Quoting Brian van den Broek <[EMAIL PROTECTED]>:
I had thought lookup was by hash value, and thus expected the access to some_dict to cause troubles. Yet it worked. Is it that lookup is by hash value, and then equality if need be so as to settle ambiguity, or have I completely misunderstood the mechanism of dictionary lookup?
Hash functions are rarely perfect (in terms of mapping every input to a different output) [1], so they have to deal with collisions.
AFAIK, the hash table lookup algorithm basically works like this:
def lookup(self, key): hits = self.internalDataStructure[key] for key_, value in hits: if key_ == key: return value raise KeyError, 'Key not found'.
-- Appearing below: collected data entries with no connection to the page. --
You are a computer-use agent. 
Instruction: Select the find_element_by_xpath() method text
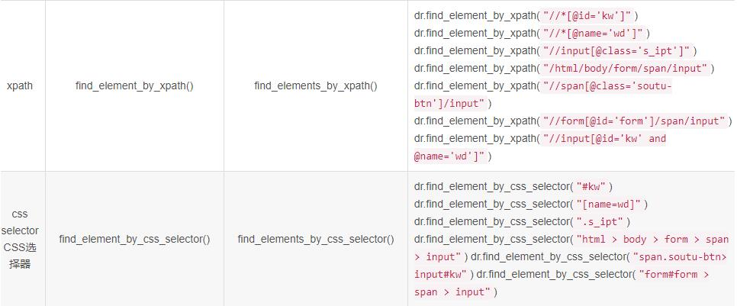134,86
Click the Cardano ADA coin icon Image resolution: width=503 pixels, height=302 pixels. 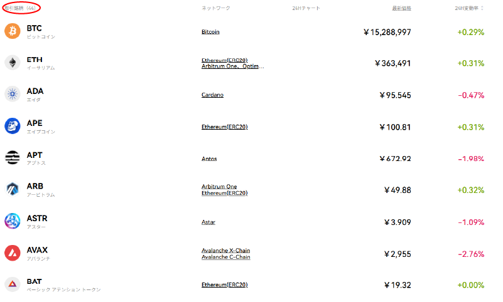click(13, 95)
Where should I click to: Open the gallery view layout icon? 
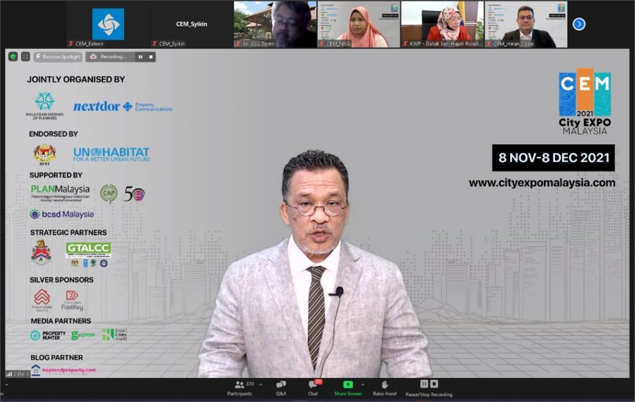coord(25,56)
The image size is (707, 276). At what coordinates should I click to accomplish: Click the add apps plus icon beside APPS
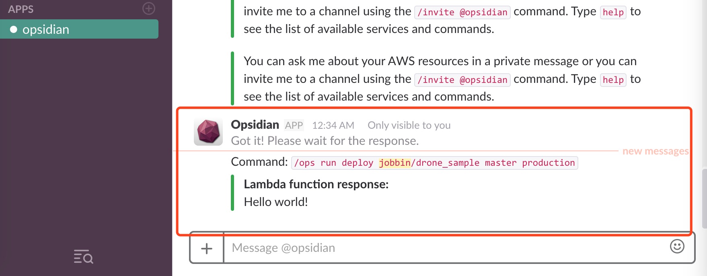[149, 8]
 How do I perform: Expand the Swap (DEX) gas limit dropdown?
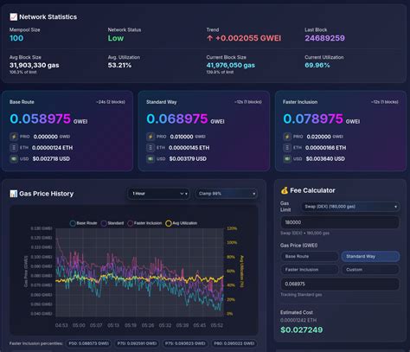pos(350,207)
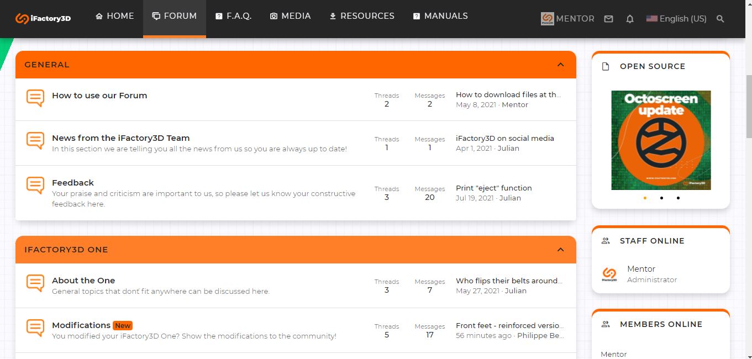Click the Modifications forum speech bubble icon

click(35, 328)
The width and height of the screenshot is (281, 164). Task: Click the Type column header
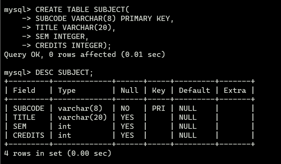67,91
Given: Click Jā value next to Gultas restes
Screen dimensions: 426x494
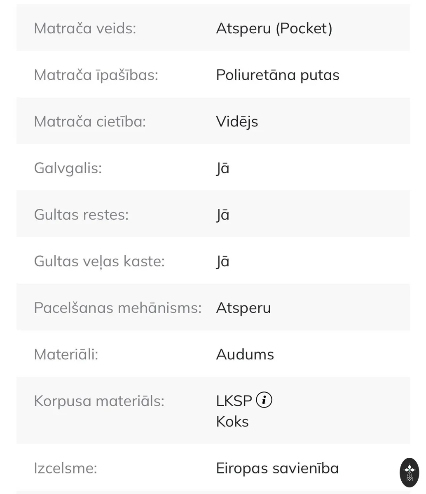Looking at the screenshot, I should coord(222,215).
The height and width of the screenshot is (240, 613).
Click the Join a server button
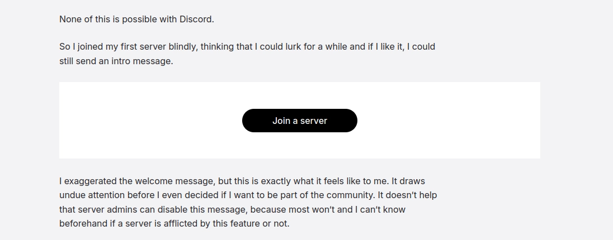pyautogui.click(x=299, y=121)
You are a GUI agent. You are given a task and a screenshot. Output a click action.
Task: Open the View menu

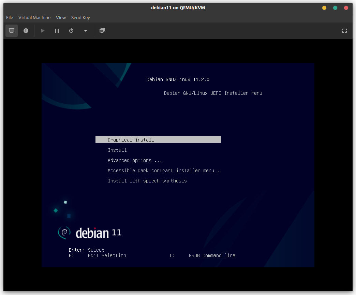coord(61,17)
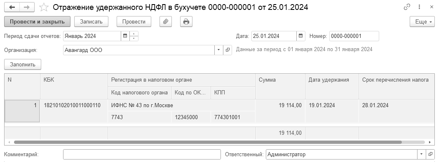Viewport: 441px width, 162px height.
Task: Click the printer icon
Action: pyautogui.click(x=186, y=22)
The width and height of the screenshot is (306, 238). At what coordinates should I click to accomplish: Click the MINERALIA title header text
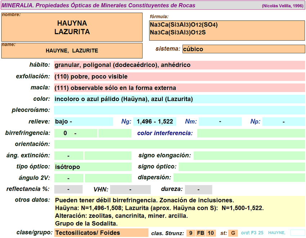[99, 5]
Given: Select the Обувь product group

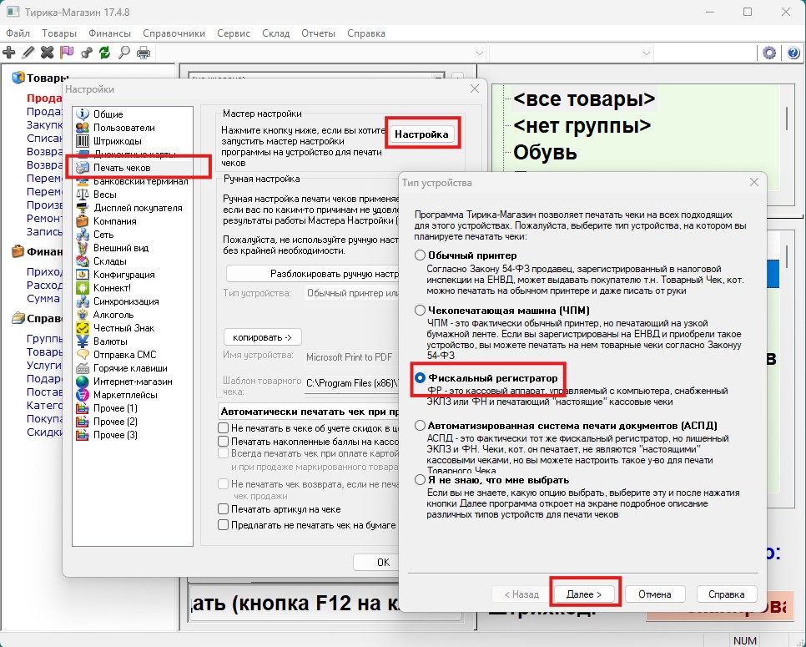Looking at the screenshot, I should (x=545, y=154).
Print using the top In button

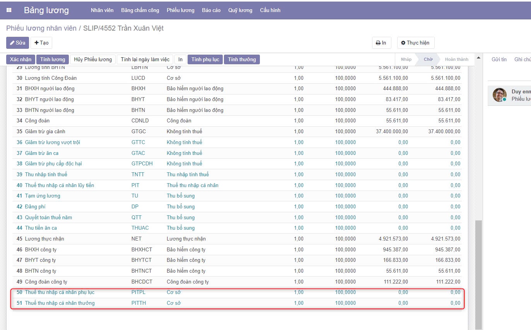click(x=381, y=43)
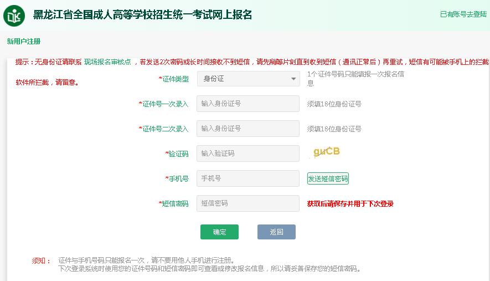
Task: Click the *手机号 field label
Action: click(x=177, y=179)
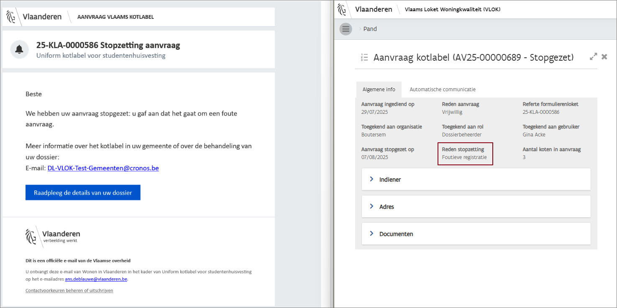The width and height of the screenshot is (617, 308).
Task: Open Contactvoorkeuren beheren of uitschrijven link
Action: 69,290
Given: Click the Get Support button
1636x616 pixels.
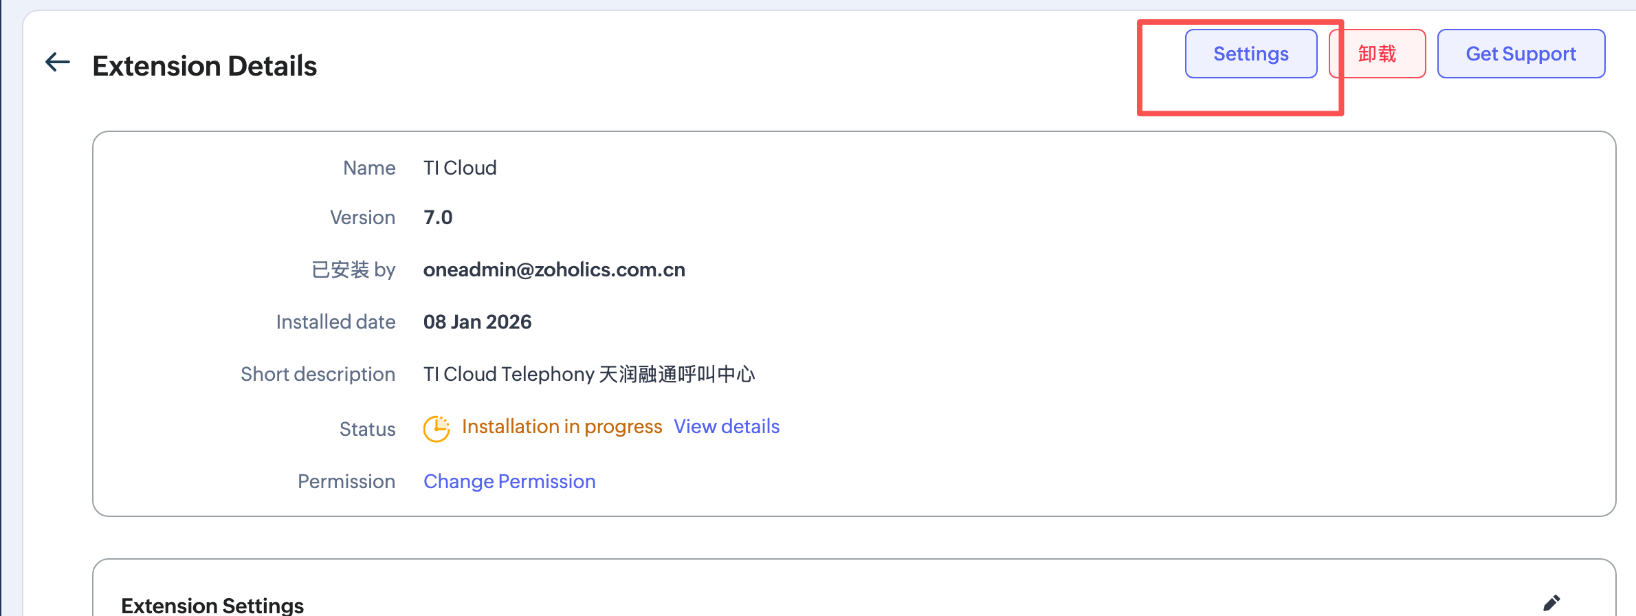Looking at the screenshot, I should (1521, 54).
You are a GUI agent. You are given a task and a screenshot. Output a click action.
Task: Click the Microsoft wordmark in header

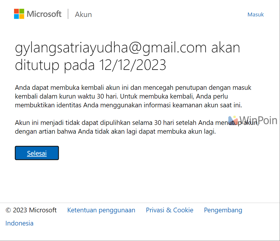(44, 14)
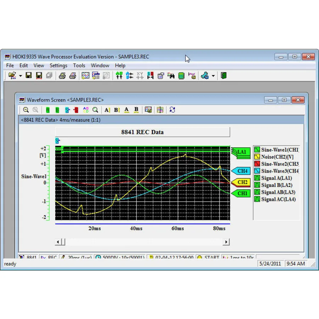Image resolution: width=319 pixels, height=319 pixels.
Task: Click the save (floppy disk) toolbar icon
Action: 29,75
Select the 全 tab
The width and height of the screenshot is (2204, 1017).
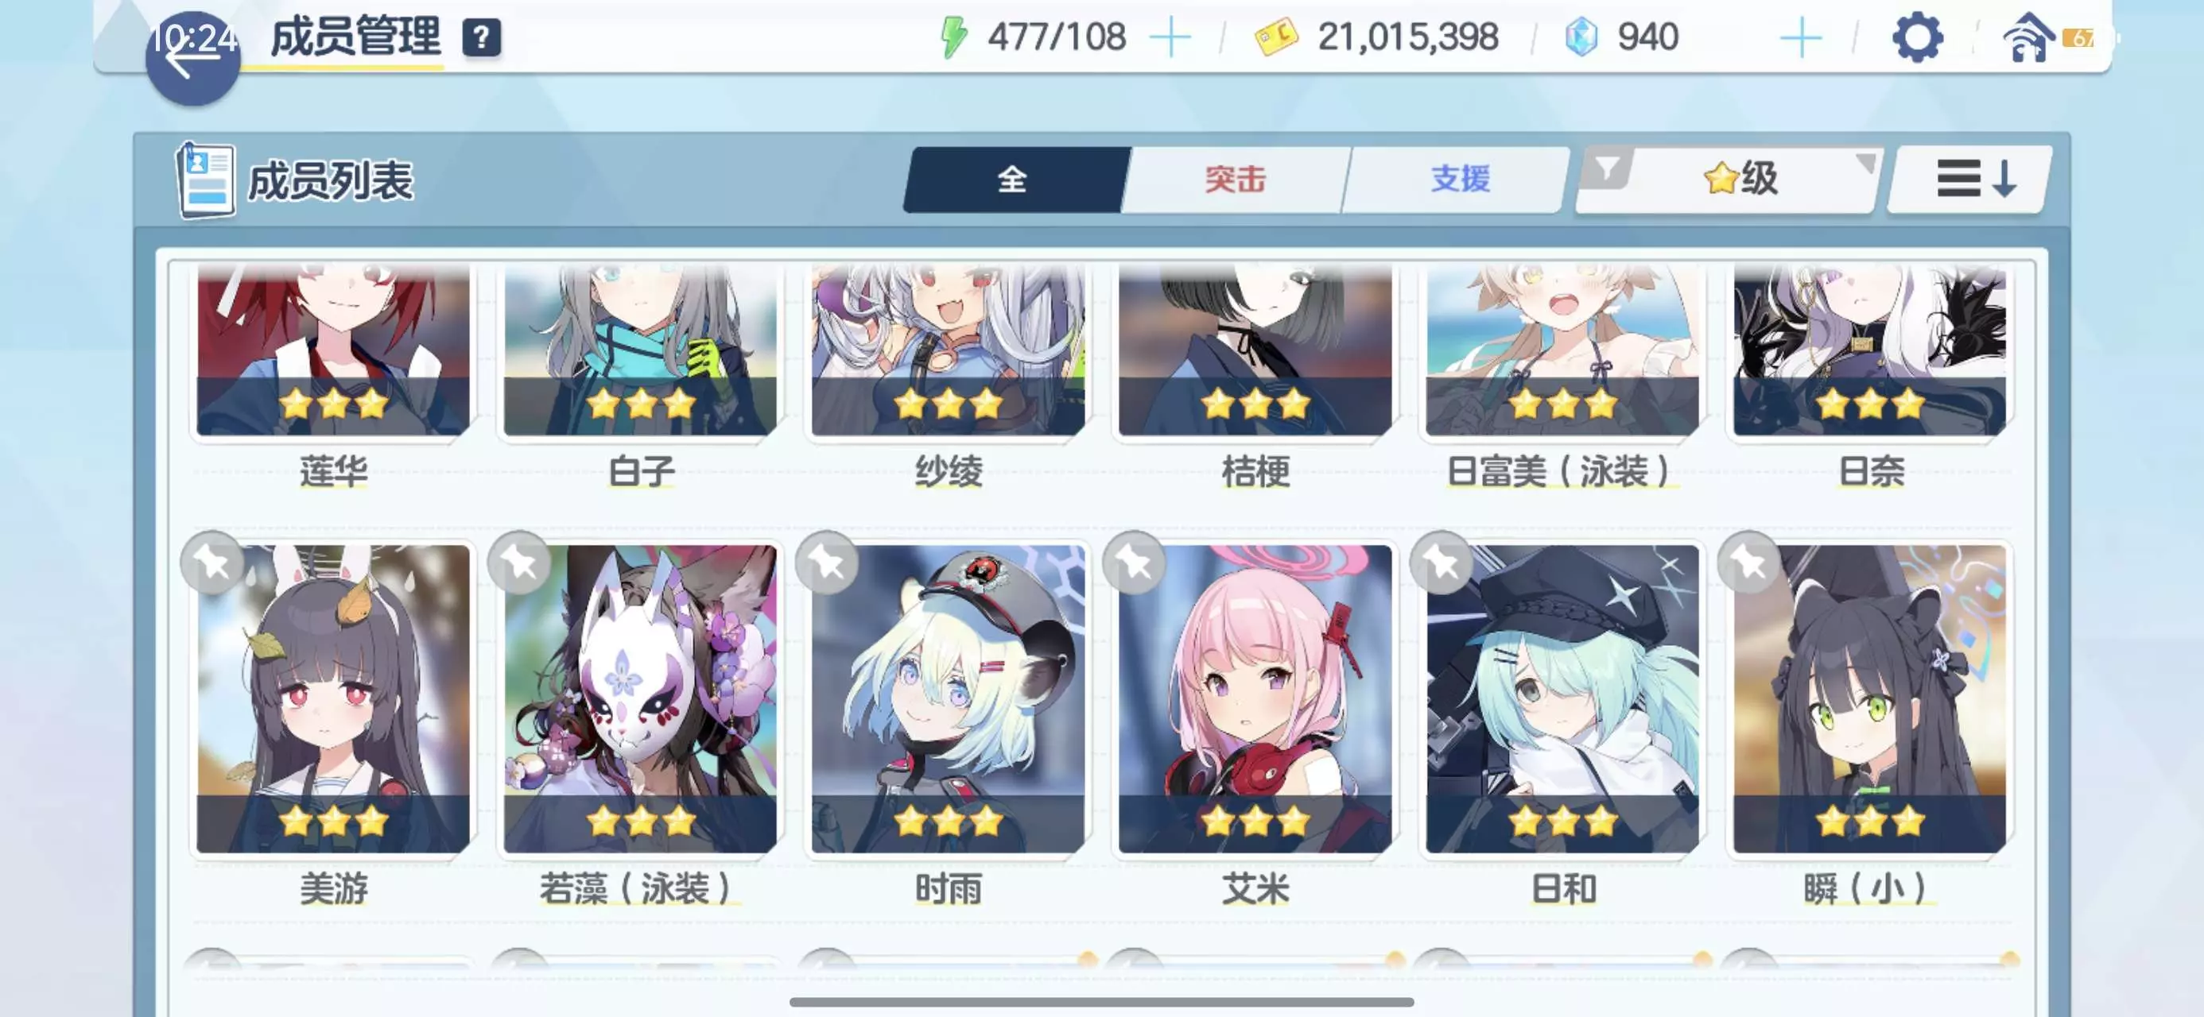coord(1015,179)
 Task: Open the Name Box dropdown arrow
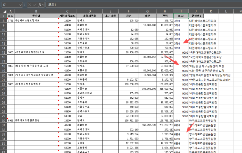21,5
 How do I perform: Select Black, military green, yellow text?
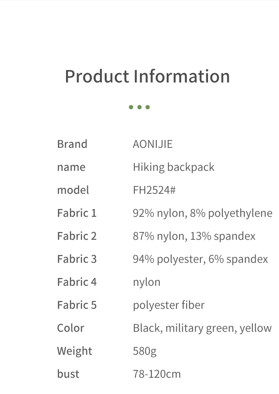coord(202,329)
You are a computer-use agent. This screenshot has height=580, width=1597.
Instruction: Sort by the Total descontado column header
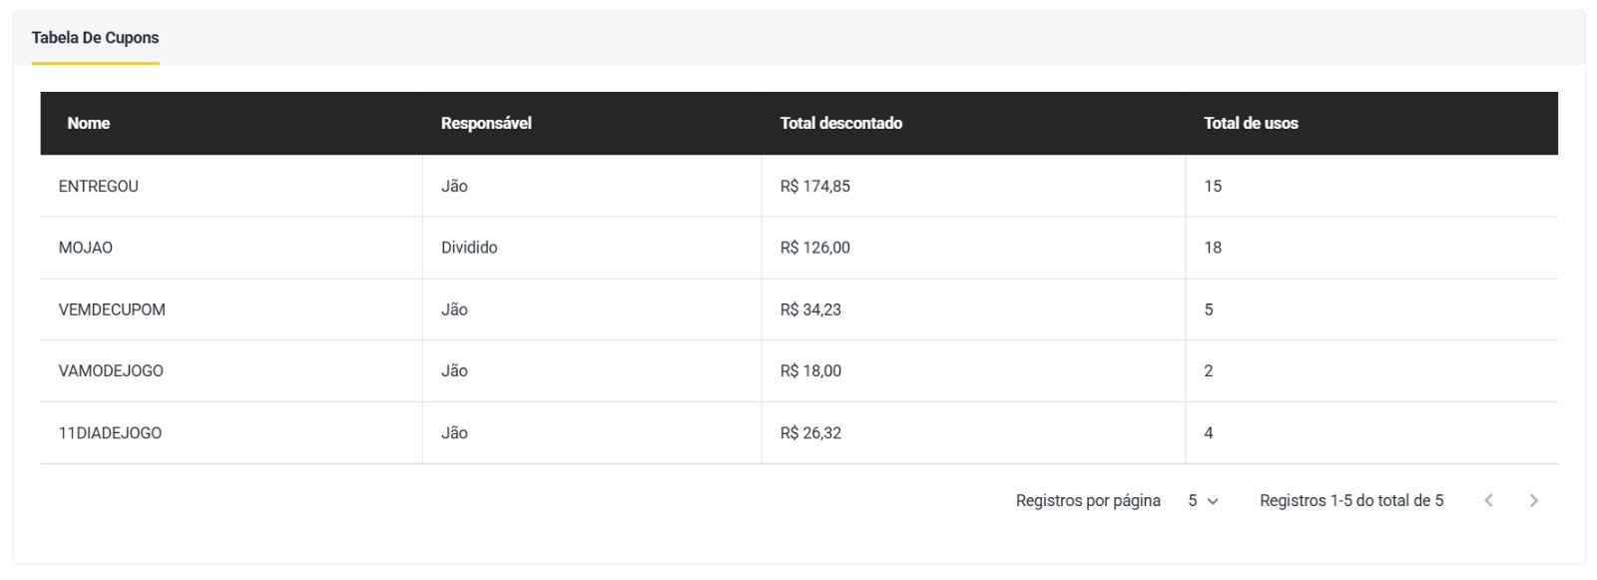point(840,124)
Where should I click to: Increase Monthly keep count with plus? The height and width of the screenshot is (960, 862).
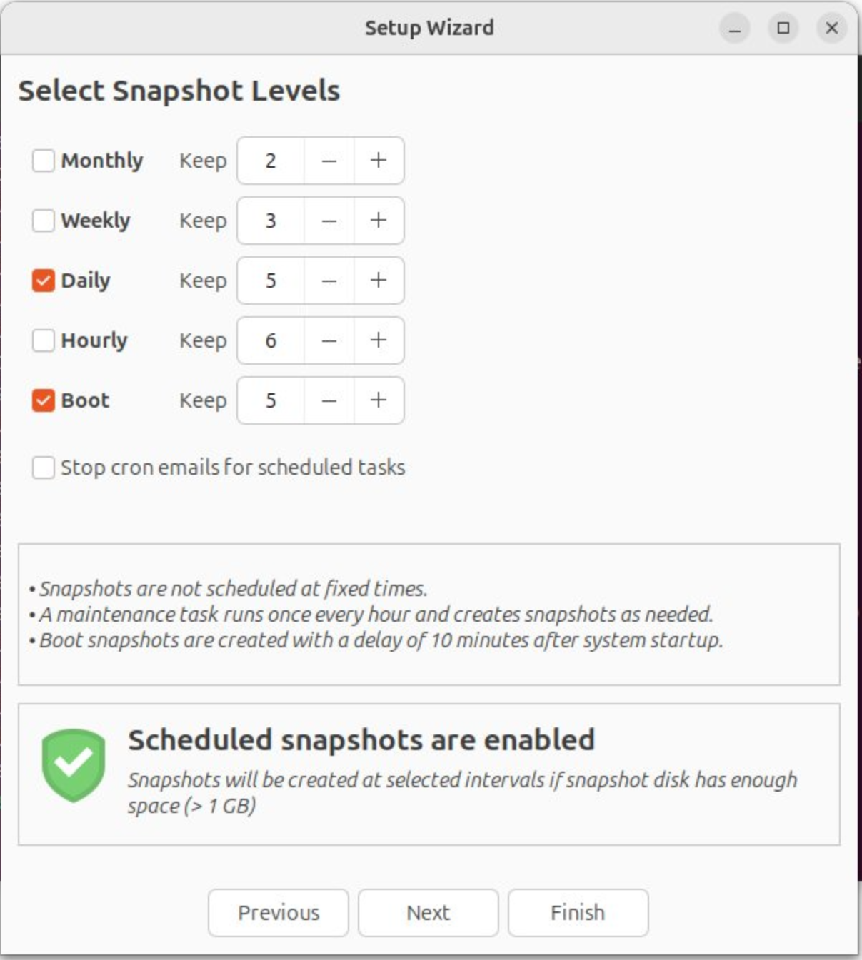[x=379, y=161]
(except that it will be written in C and there may be advanced trickery involved to improve efficiency in other ways)
HTH!
Thanks. The code snip puts into code what I meant by asking if "lookup is by hash value, and then equality if need be so as to settle ambiguity", but the code is clearer than the prose ;-)
[1] The pigeonhole principle [2] tells us that it is rarely possible to make perfect hash functions. For example, there are more possible strings than there are integers [3,4], so, in principle, you could find arbitrarily many strings all with the same hash value. In that case, a dictionary with them as keys would be O(n), not O(1). But a good hash function will make that very unlikely. [2] http://en.wikipedia.org/wiki/Pigeonhole_principle [3] Because every integer n has a corresponding string "n", but there are strings which do not (directly) correspond to an integer (eg, "foo"). [4] Unless we allow integers to go to infinity... But computers generally do not have infinite memory :-)
I just about spat a beverage all over my keyboard when I read:
there are more possible strings than there are integers
until I read the footnote and realized that you meant ints not integers (or, integer in the python sense, rather than in the mathematical sense).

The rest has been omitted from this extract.